If the aircraft rolls normally on the ground, then the Acceleration of the wheel the drum member 3 with respect to the flywheel 4 at an angle accelerate to reopen the inlet valve 16 and so the brakes again to put on. In the present case, however, the aircraft is still in the stage of "jumping" and is airborne and the landing wheels turn slowly or not at all. The flywheel web 7 is at one end of the stops 6 on the drum member 3, and the inertia of the flywheel 4 is sufficient to the drum member 3 against the weak torque between the stationary annular member 19 and the spring 22 and the rotating drum member 3 with to take around. The outlet valve 17 is opened in this way and the inlet valve 16 held closed until the torque between the annular member 19 and the spring 22 and the drum member 3 is sufficient to reduce the inertia of the flywheel 4 to overcome and stop this. When this happens, the coil spring moves 13 the drum member 3 and the flywheel 4 in the relative position in which the Inlet valve 16 is open and outlet valve 17 is closed, i. H. in which the brakes are in operation. Before this happens, however, the "jumping" will be over, and the aircraft wheels roll over the landing area again.

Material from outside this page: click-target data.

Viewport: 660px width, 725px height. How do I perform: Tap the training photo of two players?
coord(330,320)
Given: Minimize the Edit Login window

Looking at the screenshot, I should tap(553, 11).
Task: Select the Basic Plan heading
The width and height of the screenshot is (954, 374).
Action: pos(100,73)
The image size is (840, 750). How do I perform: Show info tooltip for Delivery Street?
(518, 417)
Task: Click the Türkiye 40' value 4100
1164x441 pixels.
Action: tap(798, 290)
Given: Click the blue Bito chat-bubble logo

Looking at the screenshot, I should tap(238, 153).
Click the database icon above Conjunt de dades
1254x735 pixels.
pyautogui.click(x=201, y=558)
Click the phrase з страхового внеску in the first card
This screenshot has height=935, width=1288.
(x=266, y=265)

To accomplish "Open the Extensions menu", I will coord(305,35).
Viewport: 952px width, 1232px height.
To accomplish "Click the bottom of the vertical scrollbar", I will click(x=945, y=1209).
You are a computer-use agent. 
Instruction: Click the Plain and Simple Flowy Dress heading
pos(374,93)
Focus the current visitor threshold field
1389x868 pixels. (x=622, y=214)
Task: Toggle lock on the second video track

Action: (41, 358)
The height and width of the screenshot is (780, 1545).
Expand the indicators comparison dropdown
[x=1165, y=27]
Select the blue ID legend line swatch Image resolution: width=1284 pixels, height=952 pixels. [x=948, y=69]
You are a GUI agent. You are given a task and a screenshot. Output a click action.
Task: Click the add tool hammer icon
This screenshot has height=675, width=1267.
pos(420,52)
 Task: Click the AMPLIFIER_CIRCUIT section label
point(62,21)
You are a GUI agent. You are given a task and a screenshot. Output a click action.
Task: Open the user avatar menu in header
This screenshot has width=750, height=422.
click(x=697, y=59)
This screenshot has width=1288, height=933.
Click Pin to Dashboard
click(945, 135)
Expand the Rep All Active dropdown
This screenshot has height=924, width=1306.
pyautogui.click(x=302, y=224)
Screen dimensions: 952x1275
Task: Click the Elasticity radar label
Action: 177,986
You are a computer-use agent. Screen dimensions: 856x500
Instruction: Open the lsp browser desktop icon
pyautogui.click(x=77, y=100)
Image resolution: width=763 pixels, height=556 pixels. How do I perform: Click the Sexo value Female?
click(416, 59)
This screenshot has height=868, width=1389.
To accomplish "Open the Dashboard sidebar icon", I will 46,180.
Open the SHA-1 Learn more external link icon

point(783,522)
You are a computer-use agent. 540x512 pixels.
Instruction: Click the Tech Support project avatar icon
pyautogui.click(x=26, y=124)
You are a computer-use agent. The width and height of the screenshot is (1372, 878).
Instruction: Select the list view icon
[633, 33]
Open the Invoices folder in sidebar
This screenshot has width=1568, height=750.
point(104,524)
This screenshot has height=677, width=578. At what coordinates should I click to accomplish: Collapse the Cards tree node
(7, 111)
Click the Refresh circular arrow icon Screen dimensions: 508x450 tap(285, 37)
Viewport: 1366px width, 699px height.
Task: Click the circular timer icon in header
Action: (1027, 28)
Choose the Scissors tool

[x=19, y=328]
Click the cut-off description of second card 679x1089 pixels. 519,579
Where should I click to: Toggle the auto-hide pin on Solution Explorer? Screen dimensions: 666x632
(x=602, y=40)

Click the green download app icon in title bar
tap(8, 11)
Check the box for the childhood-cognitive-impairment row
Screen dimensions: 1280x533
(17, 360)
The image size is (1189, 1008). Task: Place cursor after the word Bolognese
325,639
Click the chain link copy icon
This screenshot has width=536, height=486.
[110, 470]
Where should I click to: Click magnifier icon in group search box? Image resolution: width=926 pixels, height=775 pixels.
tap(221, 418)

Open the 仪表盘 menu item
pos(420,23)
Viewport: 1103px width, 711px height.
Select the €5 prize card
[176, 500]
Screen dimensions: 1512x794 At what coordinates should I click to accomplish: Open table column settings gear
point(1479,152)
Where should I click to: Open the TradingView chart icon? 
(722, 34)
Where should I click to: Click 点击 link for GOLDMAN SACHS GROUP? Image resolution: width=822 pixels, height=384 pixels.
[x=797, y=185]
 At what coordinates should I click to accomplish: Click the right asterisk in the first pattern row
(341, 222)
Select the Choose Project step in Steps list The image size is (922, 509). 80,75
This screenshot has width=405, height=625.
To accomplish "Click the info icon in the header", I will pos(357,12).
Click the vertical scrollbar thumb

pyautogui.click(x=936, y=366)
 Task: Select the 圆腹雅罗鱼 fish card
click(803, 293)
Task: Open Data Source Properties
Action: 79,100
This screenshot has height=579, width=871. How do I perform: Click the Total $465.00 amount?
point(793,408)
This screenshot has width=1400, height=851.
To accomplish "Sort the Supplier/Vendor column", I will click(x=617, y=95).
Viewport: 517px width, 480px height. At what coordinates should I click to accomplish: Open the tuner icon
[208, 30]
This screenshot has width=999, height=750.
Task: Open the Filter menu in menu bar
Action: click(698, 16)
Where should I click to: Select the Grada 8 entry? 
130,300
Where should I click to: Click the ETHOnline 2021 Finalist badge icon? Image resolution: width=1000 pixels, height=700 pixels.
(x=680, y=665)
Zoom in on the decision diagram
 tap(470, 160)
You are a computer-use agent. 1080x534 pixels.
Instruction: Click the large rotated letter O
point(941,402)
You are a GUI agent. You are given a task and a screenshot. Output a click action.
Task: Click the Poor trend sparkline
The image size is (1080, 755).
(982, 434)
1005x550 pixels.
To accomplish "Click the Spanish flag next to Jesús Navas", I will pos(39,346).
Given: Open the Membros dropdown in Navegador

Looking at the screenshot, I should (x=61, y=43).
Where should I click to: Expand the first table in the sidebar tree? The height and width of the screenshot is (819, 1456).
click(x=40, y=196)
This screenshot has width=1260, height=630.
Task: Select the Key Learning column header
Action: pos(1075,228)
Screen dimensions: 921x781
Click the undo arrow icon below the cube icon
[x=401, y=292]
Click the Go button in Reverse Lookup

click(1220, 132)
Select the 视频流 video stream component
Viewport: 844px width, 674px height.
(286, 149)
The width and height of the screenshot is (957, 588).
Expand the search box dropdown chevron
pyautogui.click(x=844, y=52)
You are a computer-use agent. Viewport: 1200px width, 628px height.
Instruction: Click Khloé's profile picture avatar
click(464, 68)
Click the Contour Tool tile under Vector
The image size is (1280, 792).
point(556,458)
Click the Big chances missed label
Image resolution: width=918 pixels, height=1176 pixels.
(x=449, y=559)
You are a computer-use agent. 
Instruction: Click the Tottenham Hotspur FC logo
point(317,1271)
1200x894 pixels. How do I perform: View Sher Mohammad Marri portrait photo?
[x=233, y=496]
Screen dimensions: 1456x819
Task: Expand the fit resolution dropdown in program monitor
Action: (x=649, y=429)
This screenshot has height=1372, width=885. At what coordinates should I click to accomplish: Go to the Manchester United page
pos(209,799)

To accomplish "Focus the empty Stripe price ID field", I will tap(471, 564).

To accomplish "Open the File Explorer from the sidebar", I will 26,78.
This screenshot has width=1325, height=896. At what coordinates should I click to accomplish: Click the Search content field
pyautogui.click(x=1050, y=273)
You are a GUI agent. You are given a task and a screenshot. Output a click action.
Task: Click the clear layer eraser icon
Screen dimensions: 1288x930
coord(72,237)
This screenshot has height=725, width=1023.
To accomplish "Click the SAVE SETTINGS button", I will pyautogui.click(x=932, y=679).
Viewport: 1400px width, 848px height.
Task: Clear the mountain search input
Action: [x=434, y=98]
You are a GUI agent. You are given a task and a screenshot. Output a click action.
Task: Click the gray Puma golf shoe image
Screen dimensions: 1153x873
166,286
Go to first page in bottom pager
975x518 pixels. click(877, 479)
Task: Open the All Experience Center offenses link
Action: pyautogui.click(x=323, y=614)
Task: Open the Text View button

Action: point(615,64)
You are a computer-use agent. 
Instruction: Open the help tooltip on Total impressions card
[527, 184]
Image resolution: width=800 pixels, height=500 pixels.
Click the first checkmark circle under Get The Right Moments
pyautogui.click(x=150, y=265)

Although the coupling with one around the outer circumference of an annular The coiled spring member for engagement with the inner periphery of a drum is described has been; it may as well have a spring wrapped around the inner circumference of a annular drum member for engagement with the outer periphery of a drum or of a similar part is wound.

Claims (4)

PATENT CLAIMS: 1 .: Anti-lock device for wheel brakes, especially in aircraft, with a slip clutch between the driving housing and a driven drum-shaped member, characterized in that the slip clutch has a ring (19) driven by the housing and a helically wound spring (22), which is attached at one end to the ring and comes with its periphery frictional engagement with the drum-shaped member (3), so that relative rotation of the ring and the free end of the spring in one direction creates a slight torque between the drum-shaped member and the Ring generated and a relative rotation of the ring and the free end of the spring in the other direction creates a strong torque between the drum-shaped member and the ring. 2. Apparatus according to claim i, characterized in that the Helical spring surrounds the outer periphery of the ring so that relative rotation between the ring and the free end of the spring in one Direction serves to wind up the spring and against the inner circumference of the trom- . to press mel-shaped link. 3. Device according to claim 2, characterized in that that the drum member (3) is connected to a flywheel (4) and that the ring (1g) lies within the drum member (3). 4. Apparatus according to claim 3, characterized characterized in that the ring (ig) by means connected to an aircraft landing wheel are connected, is rotated, these means also serve to make the ring coaxially to hold the drum member (3).